TASK TO COMPLETE
Write out, word for word and with no pictures, each line below from the one containing "This screenshot has" through the one containing "Given: Click the word Dark in the top card", both included, and no other line.

(SUPPLIED MATERIAL)

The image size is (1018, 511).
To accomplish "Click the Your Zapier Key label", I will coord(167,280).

(End SUPPLIED MATERIAL)
(SUPPLIED MATERIAL)

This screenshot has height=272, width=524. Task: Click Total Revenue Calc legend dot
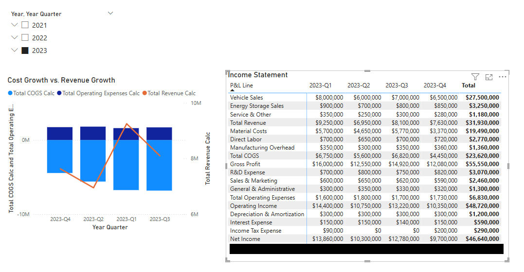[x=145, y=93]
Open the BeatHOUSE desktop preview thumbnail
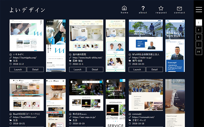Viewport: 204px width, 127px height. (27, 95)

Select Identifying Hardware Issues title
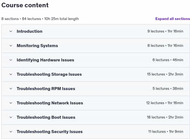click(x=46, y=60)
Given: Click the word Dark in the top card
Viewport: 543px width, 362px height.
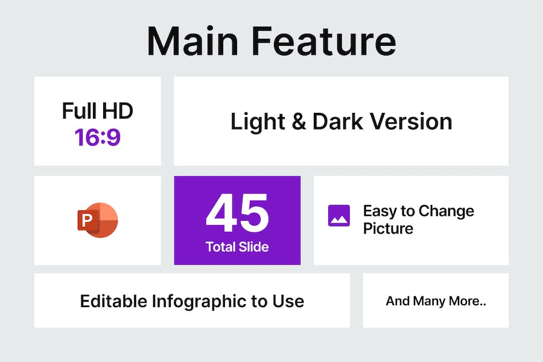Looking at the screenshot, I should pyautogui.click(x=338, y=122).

(End SUPPLIED MATERIAL)

OUTPUT BELOW
This screenshot has height=272, width=524. Task: Click Total Revenue Calc legend dot
[x=145, y=93]
Open the BeatHOUSE desktop preview thumbnail
Viewport: 204px width, 127px height. (27, 95)

Select Identifying Hardware Issues title
click(x=46, y=60)
Given: Click the word Dark in the top card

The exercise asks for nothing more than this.